Art covers the walls of a hip storefront in downtown Waterloo, Iowa. On the Saturday before Halloween, 500 kids make their way inside to claim a piece of candy, with an open invitation to return in a few weeks to watch The Wizard of Oz. On a Friday evening dozens pack into the building to watch and discuss the original Star Wars film from 1977. Another evening a few people meet around a table to talk about what it is like either being or knowing a gay Catholic. And yet another evening an eclectic mix of homeless, hungry, and well-fed people gather to share a community meal.
None of this may look like sharing the gospel, but according to Ellen Kuchera, one of the creators of COR at 220 East, this is where the heart of evangelization is taking place. COR, Latin for heart, is a project sponsored by the four Waterloo parishes with the primary goal of making connections between the church and the broader community. The project is intended to respond directly to the mandate that Pope Francis gave at World Youth Day in 2013: “I want a mess. I want to see the Church get closer to the people. . . . We cannot keep ourselves shut up in parishes, in our communities, when so many people are waiting for the Gospel.”
I tend to associate evangelization with evangelical Protestants asking whether I have asked Jesus into my heart as my lord and savior. With the rising importance of evangelization in the Catholic Church, I have admittedly struggled with what this means for me, a cradle Catholic intensely uncomfortable with anything that smacks of imposing my own views on others.
Pope Francis has attempted to respond to confusion like mine with a papacy focused on evangelization—which consists not of “imposing new obligations” or proselytizing but rather of a church living out its joy and sharing its wealth of beauty, of culture, of resources with its neighbor. It is “by attraction” that the church grows, he writes in Evangelii Gaudium (The Joy of the Gospel).
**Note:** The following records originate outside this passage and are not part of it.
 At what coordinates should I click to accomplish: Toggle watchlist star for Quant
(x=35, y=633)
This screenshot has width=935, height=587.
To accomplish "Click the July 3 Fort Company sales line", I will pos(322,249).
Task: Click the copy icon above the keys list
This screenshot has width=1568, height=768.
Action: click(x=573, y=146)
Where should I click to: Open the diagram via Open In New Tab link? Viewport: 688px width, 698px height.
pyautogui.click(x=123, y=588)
COR, which at first glance is not an obviously Catholic place, is attempting to help Catholics rediscover the joy of their faith and forge bridges of trust with the broader community so that this joy might be shared. Movie nights, concerts, and art shows, all of which are open to Catholics and non-Catholics alike, are a crucial part of spreading the gospel because they create opportunities for lapsed Catholics and non-Christians to have positive encounters with Catholics.
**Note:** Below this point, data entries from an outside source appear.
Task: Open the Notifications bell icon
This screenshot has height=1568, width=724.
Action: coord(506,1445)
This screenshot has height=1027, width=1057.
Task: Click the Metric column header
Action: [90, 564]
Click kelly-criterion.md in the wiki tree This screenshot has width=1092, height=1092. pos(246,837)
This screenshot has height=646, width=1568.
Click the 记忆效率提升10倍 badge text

“There is no greater turnoff and insincerity than agenda-driven evangelization,” says Kuchera. At COR the goal is not to get people in the door so that they start coming to church but rather to get them in the door so that they know—and so that Catholics like me are reminded—that they are already beloved by Christ and by Christ’s church. The goal is to form a relationship with the hope that the real work of evangelization, the work of the Holy Spirit, can be achieved. This, it seems, is how Catholic evangelization ought to be done.
This article also appears in the February 2018 issue of U.S. Catholic (Vol. 83, No. 2, page 10).